*** Data extract
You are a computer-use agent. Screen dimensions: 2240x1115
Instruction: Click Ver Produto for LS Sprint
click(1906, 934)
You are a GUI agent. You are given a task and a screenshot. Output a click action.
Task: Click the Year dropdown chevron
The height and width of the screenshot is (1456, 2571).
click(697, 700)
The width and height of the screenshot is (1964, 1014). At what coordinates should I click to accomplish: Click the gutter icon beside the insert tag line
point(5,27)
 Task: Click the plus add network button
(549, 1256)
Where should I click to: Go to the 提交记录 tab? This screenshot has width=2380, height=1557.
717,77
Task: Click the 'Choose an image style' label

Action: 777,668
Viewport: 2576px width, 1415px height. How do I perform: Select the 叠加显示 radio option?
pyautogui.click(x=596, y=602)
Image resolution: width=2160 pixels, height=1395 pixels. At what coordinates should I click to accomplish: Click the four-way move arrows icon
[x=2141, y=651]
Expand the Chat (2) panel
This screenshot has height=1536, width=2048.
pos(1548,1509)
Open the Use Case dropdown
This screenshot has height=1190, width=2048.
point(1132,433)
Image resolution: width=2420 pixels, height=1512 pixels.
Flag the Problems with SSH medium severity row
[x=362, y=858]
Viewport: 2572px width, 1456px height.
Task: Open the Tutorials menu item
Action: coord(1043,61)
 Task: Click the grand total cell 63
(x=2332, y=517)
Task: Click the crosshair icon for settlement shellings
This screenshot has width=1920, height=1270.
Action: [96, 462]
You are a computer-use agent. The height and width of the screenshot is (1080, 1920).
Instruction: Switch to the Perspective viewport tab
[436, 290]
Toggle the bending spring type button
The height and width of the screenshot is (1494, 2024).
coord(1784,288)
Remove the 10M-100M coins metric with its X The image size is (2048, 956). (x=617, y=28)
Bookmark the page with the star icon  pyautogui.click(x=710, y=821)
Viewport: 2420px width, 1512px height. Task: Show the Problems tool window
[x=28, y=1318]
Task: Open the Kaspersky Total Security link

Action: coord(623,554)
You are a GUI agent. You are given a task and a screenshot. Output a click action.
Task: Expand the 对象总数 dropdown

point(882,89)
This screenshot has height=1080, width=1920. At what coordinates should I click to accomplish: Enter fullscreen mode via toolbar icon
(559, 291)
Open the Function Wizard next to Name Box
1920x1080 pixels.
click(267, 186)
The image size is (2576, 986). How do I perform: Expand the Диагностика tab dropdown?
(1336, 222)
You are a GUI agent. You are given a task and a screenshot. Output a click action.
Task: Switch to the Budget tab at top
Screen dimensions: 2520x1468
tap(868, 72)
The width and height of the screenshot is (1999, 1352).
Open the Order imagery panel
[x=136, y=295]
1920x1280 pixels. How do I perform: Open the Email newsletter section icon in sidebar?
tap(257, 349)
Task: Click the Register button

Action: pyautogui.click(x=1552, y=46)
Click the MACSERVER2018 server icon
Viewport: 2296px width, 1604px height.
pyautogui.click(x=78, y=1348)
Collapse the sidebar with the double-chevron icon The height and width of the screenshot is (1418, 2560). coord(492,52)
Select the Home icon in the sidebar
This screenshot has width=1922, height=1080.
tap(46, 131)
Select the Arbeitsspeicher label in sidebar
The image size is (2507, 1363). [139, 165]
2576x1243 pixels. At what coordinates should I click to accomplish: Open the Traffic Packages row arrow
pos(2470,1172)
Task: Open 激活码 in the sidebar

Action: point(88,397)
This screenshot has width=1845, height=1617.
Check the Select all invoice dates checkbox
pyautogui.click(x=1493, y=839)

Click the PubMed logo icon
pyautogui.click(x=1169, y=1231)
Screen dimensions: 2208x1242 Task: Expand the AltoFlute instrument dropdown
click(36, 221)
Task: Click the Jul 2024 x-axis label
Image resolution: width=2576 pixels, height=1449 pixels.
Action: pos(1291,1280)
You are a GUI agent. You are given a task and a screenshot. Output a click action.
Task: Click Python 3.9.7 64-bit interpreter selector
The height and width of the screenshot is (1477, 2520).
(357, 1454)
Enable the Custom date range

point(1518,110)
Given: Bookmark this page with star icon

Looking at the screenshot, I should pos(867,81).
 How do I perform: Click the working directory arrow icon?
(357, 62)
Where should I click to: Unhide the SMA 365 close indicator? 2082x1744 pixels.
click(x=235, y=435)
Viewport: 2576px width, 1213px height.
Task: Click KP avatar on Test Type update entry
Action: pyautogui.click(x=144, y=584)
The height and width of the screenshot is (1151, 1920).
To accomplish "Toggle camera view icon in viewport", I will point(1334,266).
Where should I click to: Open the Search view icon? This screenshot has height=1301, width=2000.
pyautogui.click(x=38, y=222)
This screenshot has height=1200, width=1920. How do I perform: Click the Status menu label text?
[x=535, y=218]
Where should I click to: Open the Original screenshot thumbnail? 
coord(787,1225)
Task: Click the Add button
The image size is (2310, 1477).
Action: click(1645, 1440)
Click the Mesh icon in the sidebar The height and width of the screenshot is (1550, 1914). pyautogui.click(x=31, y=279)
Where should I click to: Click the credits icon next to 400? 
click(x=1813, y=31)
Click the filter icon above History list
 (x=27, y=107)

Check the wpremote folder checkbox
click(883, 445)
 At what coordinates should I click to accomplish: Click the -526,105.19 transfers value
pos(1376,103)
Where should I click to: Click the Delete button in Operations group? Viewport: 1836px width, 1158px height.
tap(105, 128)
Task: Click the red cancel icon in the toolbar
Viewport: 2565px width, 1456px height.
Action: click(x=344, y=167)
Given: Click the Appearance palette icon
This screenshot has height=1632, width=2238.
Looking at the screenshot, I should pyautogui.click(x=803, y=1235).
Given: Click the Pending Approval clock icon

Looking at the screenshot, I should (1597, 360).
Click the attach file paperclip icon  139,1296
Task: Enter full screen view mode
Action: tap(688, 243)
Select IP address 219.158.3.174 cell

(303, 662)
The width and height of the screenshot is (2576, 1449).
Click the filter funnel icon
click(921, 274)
******
Read the lines above. Gather those in which the string "computer" is found.

You are a computer-use agent. Screen dimensions: 2240x1115
You are a computer-use agent. The height and width of the screenshot is (1080, 1920).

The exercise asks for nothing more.